Copy word for word the part of the DaVinci Coders text below that starts with "DaVinci Coders is" and stops after "in 3 weeks.".

-- begin TEXT PROVIDED --

Last year the DaVinci Institute launched a computer programmer training school, DaVinci Coders, and one of the key people we tapped to be one of our world-class instructors was Jason Noble. On Friday I attended a talk given by Jason at the Rocky Mountain Ruby Conference in Boulder, Colorado titled “From Junior Engineer to Productive Engineer.”
DaVinci Coders is an 11-week, beginner-based training in Ruby on Rails, patterned after the successful Chicago-based school, Code Academy (later renamed The Starter League).
Working as a Senior Software Engineer for Comverge, an intelligent energy management company in Denver, and also part-time instructor for DaVinci Coders, Jason understands what it takes to train people both in the classroom and on the job.
In his presentation he compared the apprenticeship times necessary to bring three different newly hired Junior Developers up to speed – one with no Rails experience, one who attended our 11-week course, and another who attended a 26-week program at a different school.
He concluded that the one with no Rails experience required 6-7 month apprenticeship time, the one with 11-weeks training required 2 months, and the one with 26 weeks schooling was up to speed in 3 weeks.
He also estimated hiring a talented college grad with a computer science major, the apprenticeship time would likely be more than 2 months, but they’d also bring other valuable tools to the table.

-- end TEXT PROVIDED --
-- begin SUPPLIED MATERIAL --

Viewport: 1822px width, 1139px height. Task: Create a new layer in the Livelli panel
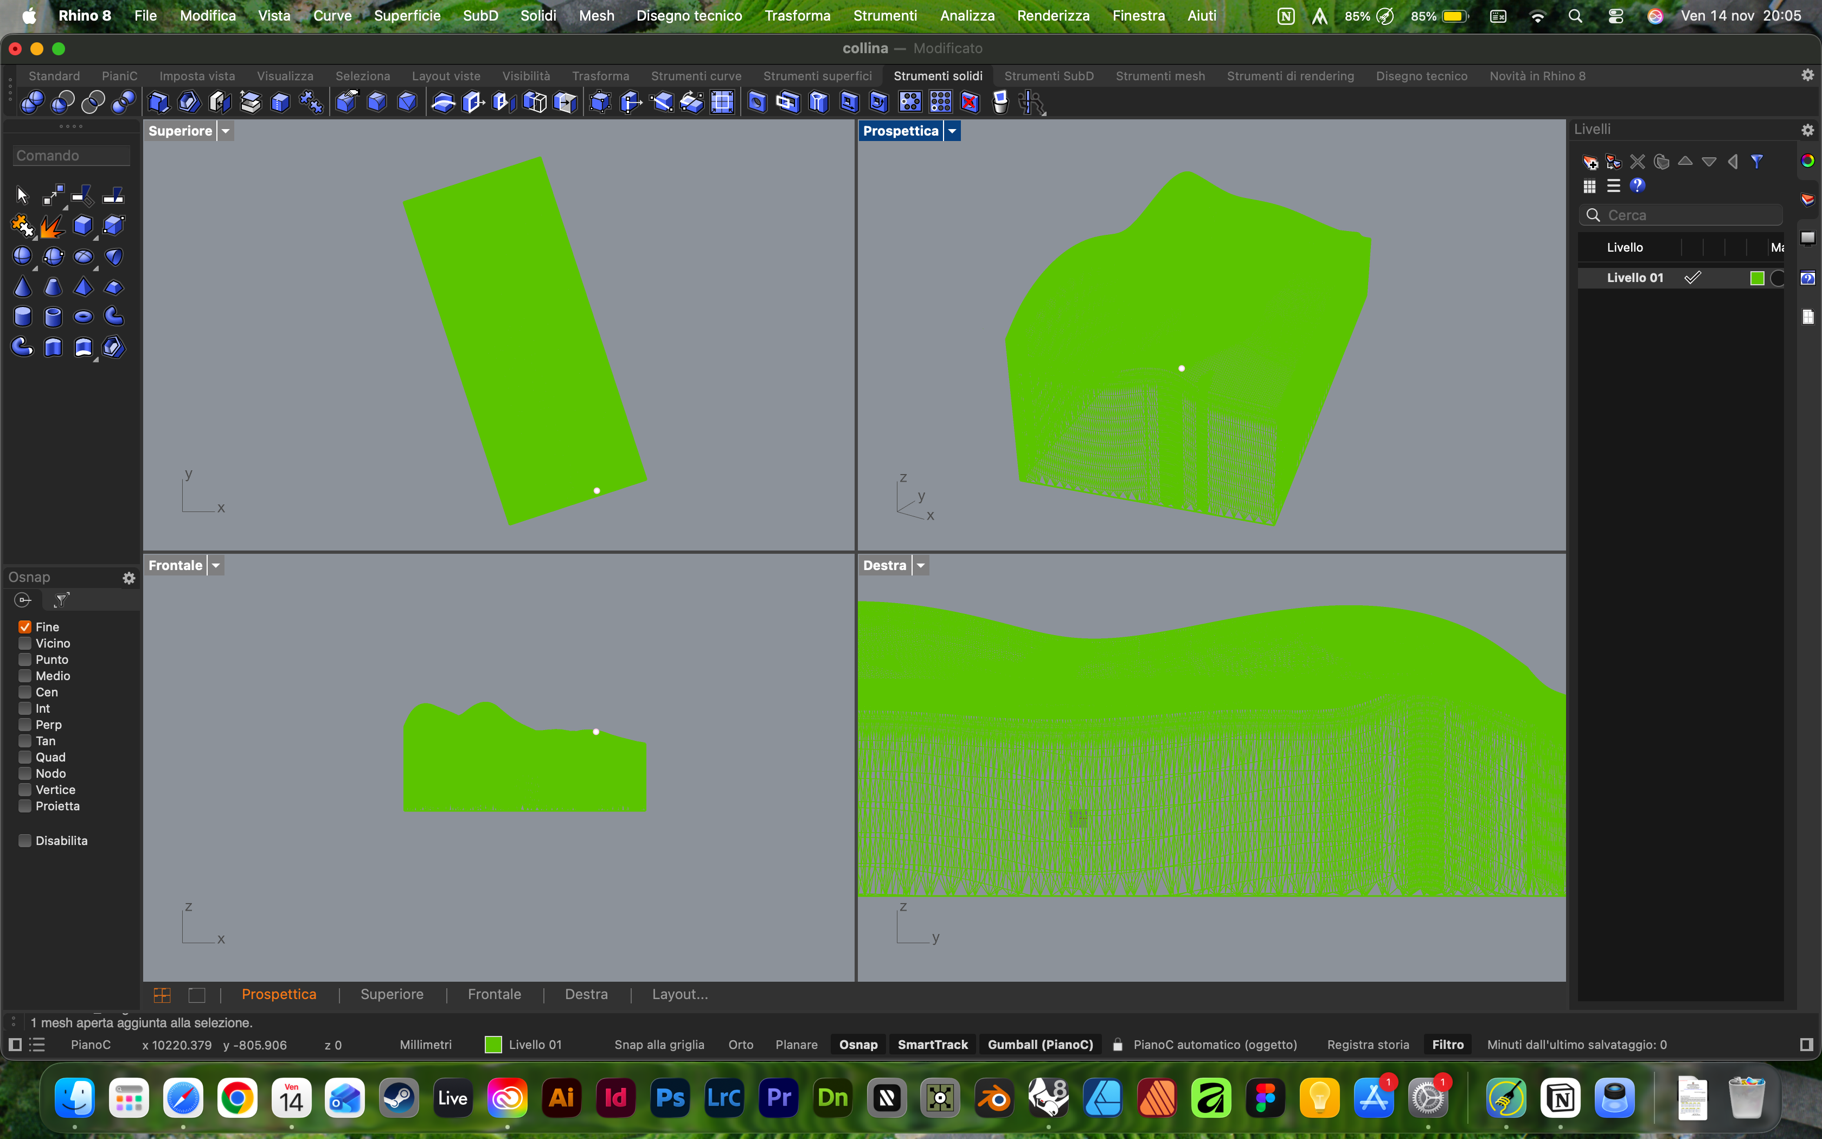[1590, 161]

-- end SUPPLIED MATERIAL --

PROBLEM SOLUTION ::
DaVinci Coders is an 11-week, beginner-based training in Ruby on Rails, patterned after the successful Chicago-based school, Code Academy (later renamed The Starter League).
Working as a Senior Software Engineer for Comverge, an intelligent energy management company in Denver, and also part-time instructor for DaVinci Coders, Jason understands what it takes to train people both in the classroom and on the job.
In his presentation he compared the apprenticeship times necessary to bring three different newly hired Junior Developers up to speed – one with no Rails experience, one who attended our 11-week course, and another who attended a 26-week program at a different school.
He concluded that the one with no Rails experience required 6-7 month apprenticeship time, the one with 11-weeks training required 2 months, and the one with 26 weeks schooling was up to speed in 3 weeks.